Venetica Venetica In den Tiefen lauern nicht nur bis an die Zähne bewaffnete Feinde, sondern auch gefährliches Getier und manch fiese Falle. Mit Schwert, Lanze oder eben der Mondklinge wehrt sich Scarlett, bei Bedarf kann auch ein Feind direkt anvisiert werden. Dies ist vor allem bei längeren Auseinandersetzungen äußerst ratsam, damit die Protagonistin stets den Angriffen des Gegenübers optimal ausweichen kann. Insgesamt geht die Steuerung, hat man die Kamera und die Tasten nach etwa 1-2 Stunden Spielzeit endlich mal im Griff, recht gut von der Hand. "Venetica" scheint wie geschaffen für den normalen Konsolen-Controller! Einzig allein das System der Zauber- und Kampffertigkeiten weißt eine mangelhafte Umsetzung auf. Die gute Scarlett erlernt zahlreiche Fertigkeiten im Verlauf des Abenteuers (wobei nur eine Handvoll ihren kontinuierlichen Einsatz finden), doch dem Konsolero bleiben mit dem Steuerkreuz und somit vier Richtungen sowie die B-Taste nicht viele Aktionsplätze, welche im Eifer des Gefechts zum Teil auch recht umständlich nur zu erreichen sind. Ihr seid daher situationsabhängig ständig am hantieren und umkonfigurieren, da abseits des Kampfrepertoires auch z. B. der Spaten seine Anwendung findet, Heilmittel für den schnellen Einsatz parat liegen wollen und ganz spezielle Totenfähigkeiten wie der Rabe zum Auffinden des Zielortes oder geheimer Verstecke gerne genutzt werden.

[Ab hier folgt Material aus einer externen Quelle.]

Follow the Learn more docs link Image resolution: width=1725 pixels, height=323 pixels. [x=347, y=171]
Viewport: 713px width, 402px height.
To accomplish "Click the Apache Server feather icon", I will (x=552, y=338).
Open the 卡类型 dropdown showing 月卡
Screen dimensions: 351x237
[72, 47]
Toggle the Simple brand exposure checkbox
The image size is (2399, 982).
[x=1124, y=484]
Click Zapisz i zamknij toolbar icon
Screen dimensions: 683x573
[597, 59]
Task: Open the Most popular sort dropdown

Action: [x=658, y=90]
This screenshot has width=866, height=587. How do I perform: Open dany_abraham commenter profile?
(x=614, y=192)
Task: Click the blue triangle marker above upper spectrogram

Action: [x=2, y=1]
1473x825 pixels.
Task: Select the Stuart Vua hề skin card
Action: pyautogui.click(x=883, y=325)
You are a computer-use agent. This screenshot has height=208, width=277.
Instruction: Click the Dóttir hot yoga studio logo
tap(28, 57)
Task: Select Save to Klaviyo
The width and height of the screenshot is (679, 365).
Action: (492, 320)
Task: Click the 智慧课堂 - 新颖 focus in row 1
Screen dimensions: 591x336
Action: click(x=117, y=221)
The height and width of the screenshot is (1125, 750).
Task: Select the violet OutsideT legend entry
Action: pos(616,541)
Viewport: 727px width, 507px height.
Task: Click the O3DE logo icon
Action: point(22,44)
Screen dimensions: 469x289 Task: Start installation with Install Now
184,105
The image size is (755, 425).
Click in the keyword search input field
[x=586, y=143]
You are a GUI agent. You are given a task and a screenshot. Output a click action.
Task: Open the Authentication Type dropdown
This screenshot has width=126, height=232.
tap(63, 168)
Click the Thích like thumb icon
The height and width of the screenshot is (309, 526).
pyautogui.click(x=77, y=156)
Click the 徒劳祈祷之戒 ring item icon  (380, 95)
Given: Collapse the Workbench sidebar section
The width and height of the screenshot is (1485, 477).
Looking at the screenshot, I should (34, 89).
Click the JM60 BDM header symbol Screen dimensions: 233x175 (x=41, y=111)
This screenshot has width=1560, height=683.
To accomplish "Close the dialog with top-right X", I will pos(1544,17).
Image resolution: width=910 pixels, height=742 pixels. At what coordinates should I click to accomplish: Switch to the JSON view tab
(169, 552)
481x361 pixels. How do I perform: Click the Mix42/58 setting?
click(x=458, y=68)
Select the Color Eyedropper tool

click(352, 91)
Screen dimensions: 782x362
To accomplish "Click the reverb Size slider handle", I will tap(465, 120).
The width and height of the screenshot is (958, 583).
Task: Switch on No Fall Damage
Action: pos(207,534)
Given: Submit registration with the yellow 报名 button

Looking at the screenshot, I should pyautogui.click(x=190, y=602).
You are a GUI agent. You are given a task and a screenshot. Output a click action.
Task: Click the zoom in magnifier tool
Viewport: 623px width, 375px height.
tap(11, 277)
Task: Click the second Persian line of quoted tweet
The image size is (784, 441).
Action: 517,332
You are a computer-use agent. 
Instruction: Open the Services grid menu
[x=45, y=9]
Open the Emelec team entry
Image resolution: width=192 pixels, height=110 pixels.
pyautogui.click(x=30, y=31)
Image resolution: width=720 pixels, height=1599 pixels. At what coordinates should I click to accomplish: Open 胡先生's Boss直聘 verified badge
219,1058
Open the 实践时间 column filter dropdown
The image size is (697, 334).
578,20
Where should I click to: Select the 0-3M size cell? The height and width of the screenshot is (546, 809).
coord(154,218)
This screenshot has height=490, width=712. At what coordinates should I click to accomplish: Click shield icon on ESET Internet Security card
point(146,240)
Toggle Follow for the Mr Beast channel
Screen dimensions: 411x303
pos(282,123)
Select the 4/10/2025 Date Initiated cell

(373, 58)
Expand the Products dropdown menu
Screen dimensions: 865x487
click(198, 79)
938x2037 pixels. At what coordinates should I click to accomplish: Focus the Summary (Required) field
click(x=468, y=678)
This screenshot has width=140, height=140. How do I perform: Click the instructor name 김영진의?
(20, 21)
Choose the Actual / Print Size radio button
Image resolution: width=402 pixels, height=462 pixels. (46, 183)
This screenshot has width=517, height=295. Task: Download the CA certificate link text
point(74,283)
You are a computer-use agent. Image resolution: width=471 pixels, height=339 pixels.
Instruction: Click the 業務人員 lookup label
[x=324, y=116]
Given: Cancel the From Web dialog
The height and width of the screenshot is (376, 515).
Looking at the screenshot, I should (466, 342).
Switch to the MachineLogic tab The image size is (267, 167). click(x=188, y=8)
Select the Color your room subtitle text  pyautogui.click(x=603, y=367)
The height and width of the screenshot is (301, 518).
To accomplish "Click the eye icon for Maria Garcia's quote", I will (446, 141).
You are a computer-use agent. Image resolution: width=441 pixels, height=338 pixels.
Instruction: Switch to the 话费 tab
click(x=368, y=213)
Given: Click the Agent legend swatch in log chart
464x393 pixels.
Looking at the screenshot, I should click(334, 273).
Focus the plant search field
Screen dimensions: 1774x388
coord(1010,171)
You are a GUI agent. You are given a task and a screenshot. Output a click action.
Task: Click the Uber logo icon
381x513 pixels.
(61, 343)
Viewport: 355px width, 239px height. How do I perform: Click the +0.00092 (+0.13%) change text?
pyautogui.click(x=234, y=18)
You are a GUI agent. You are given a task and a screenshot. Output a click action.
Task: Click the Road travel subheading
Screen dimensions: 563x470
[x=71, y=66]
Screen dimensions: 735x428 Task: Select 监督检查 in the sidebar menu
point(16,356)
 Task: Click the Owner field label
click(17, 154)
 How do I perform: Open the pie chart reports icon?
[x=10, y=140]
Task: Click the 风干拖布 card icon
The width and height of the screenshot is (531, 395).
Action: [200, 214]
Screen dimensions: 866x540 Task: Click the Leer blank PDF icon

Venetica Venetica Ebenfalls unglücklich läuft der Kampf in sehr engen Räumen und vor allem dann ab, wenn sich mehr als nur ein Gegner auf euch stürzt. Ausweichen ist nur noch bedingt möglich, häufig bleibt man auch an irgend welchen "Ecken und Kanten" hängen und stürzt sich dank solch programmiertechnischer Probleme gerne ins Verderben. Wer einmal von einem Team stark bewaffneter Gegner oder auch äußerst gefährlicher Krabbenviecher eingekesselt wurde, kann kaum mehr vor dem Attacken-Stakkato flüchten. Einziger Ausweg - und hier kommen die speziellen Fähigkeiten gerne zum Einsatz - ist der Wechsel in die Totenwelt. Die Feinde lassen von euch ab und ihr könnt euch nochmals sammeln, bevor ein weiterer Angriff gewagt wird. Ableben kann übrigens eine fatale Auswirkung haben, denn es gibt keine "Autosave"-Funktion. Ihr seid selber für das Speichern des Spielstandes verantwortlich, könnt dies aber immerhin jederzeit durchführen! Doch seid gewarnt, Unachtsamkeit führt auf der Xbox 360 nicht selten zu einem schmerzhaften Verlust des Spielfortschritts.